- _Instructions for the task_
You are asked to write out the full listing exactly as it stands.

- _Data_

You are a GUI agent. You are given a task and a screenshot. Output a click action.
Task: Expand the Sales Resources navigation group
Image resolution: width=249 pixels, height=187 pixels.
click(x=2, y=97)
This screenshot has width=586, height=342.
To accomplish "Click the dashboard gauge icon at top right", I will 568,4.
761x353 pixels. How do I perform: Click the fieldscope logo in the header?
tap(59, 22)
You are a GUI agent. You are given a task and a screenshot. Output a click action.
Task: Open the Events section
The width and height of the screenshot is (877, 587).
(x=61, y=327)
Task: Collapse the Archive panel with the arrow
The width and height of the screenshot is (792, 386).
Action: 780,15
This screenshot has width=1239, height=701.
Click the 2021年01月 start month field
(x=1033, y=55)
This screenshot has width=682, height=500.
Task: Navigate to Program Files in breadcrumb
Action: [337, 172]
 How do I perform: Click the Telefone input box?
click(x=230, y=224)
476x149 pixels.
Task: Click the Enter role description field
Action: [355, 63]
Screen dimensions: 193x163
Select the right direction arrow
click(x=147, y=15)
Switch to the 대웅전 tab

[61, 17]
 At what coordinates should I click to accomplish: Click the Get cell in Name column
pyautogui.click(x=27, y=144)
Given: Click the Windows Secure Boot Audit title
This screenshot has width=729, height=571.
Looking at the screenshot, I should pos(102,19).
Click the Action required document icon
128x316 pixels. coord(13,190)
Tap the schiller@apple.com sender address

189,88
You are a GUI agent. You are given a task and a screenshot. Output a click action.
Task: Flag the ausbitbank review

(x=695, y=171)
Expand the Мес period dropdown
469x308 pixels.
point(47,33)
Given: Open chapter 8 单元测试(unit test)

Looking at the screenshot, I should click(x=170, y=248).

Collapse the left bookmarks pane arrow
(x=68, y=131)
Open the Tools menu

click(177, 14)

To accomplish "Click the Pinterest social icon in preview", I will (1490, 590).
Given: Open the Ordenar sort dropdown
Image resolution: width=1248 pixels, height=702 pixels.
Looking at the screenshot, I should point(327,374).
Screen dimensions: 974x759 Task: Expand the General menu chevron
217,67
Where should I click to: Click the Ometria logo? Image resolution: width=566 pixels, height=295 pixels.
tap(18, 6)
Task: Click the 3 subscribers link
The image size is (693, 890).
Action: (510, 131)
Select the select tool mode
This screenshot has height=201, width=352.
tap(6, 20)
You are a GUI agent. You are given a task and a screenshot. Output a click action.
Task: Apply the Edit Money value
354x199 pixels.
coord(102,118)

- _Written answer_
You are a GUI agent. You are given a task and a screenshot. Output a click action.
Task: Expand the Sales Resources navigation group
Image resolution: width=249 pixels, height=187 pixels.
click(x=2, y=97)
This screenshot has width=586, height=342.
To accomplish "Click the dashboard gauge icon at top right", I will 568,4.
761x353 pixels. How do I perform: Click the fieldscope logo in the header?
tap(59, 22)
You are a GUI agent. You are given a task and a screenshot. Output a click action.
Task: Open the Events section
The width and height of the screenshot is (877, 587).
(x=61, y=327)
Task: Collapse the Archive panel with the arrow
The width and height of the screenshot is (792, 386).
Action: 780,15
This screenshot has width=1239, height=701.
Click the 2021年01月 start month field
(x=1033, y=55)
This screenshot has width=682, height=500.
Task: Navigate to Program Files in breadcrumb
Action: [337, 172]
 How do I perform: Click the Telefone input box?
click(x=230, y=224)
476x149 pixels.
Task: Click the Enter role description field
Action: [355, 63]
Screen dimensions: 193x163
Select the right direction arrow
click(x=147, y=15)
Switch to the 대웅전 tab

[61, 17]
 At what coordinates should I click to accomplish: Click the Get cell in Name column
pyautogui.click(x=27, y=144)
Given: Click the Windows Secure Boot Audit title
This screenshot has width=729, height=571.
Looking at the screenshot, I should pos(102,19).
Click the Action required document icon
128x316 pixels. coord(13,190)
Tap the schiller@apple.com sender address

189,88
You are a GUI agent. You are given a task and a screenshot. Output a click action.
Task: Flag the ausbitbank review

(x=695, y=171)
Expand the Мес period dropdown
469x308 pixels.
point(47,33)
Given: Open chapter 8 单元测试(unit test)

Looking at the screenshot, I should click(x=170, y=248).

Collapse the left bookmarks pane arrow
(x=68, y=131)
Open the Tools menu

click(177, 14)

To accomplish "Click the Pinterest social icon in preview", I will (1490, 590).
Given: Open the Ordenar sort dropdown
Image resolution: width=1248 pixels, height=702 pixels.
Looking at the screenshot, I should point(327,374).
Screen dimensions: 974x759 Task: Expand the General menu chevron
217,67
Where should I click to: Click the Ometria logo? Image resolution: width=566 pixels, height=295 pixels.
tap(18, 6)
Task: Click the 3 subscribers link
The image size is (693, 890).
Action: (510, 131)
Select the select tool mode
This screenshot has height=201, width=352.
tap(6, 20)
You are a GUI agent. You are given a task and a screenshot. Output a click action.
Task: Apply the Edit Money value
354x199 pixels.
coord(102,118)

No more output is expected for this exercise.